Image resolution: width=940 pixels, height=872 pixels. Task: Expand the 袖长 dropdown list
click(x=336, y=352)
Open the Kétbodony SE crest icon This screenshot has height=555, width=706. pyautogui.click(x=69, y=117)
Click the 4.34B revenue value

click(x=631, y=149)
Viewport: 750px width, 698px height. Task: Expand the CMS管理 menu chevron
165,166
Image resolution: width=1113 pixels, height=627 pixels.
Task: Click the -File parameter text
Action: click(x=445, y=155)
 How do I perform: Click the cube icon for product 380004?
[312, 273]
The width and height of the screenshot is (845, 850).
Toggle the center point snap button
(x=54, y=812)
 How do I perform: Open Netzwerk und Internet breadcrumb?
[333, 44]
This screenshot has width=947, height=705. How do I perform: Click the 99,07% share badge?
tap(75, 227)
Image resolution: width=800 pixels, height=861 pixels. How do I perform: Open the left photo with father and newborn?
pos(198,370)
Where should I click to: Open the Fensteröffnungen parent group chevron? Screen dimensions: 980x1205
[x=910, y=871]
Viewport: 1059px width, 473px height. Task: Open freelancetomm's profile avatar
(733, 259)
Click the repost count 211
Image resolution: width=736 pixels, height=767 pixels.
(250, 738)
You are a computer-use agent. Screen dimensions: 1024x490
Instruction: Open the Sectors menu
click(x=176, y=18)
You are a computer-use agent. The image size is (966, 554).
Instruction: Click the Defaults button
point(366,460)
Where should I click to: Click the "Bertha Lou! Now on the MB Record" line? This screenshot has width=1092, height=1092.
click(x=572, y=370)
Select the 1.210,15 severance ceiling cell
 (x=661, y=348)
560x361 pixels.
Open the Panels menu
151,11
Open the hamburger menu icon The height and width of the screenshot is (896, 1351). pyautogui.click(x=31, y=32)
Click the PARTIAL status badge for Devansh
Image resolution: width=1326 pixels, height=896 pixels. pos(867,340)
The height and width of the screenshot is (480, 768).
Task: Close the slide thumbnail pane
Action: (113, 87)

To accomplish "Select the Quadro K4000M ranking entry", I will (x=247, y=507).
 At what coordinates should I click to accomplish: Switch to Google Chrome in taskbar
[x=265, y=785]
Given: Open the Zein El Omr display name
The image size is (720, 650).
· · · · ·
What to do → Every line from the one that holds "Where should I click to: Open" to the end of the data above should be given again exactly, with that line and the last one both kept.

Task response →
Where should I click to: Open the Fensteröffnungen parent group chevron? Screen dimensions: 980x1205
[x=910, y=871]
Viewport: 1059px width, 473px height. Task: Open freelancetomm's profile avatar
(733, 259)
Click the repost count 211
Image resolution: width=736 pixels, height=767 pixels.
(250, 738)
You are a computer-use agent. Screen dimensions: 1024x490
Instruction: Open the Sectors menu
click(x=176, y=18)
You are a computer-use agent. The image size is (966, 554).
Instruction: Click the Defaults button
point(366,460)
Where should I click to: Click the "Bertha Lou! Now on the MB Record" line? This screenshot has width=1092, height=1092.
click(x=572, y=370)
Select the 1.210,15 severance ceiling cell
 (x=661, y=348)
560x361 pixels.
Open the Panels menu
151,11
Open the hamburger menu icon The height and width of the screenshot is (896, 1351). pyautogui.click(x=31, y=32)
Click the PARTIAL status badge for Devansh
Image resolution: width=1326 pixels, height=896 pixels. pos(867,340)
The height and width of the screenshot is (480, 768).
Task: Close the slide thumbnail pane
Action: (113, 87)

To accomplish "Select the Quadro K4000M ranking entry", I will (x=247, y=507).
 At what coordinates should I click to accomplish: Switch to Google Chrome in taskbar
[x=265, y=785]
Given: Open the Zein El Omr display name
The image size is (720, 650).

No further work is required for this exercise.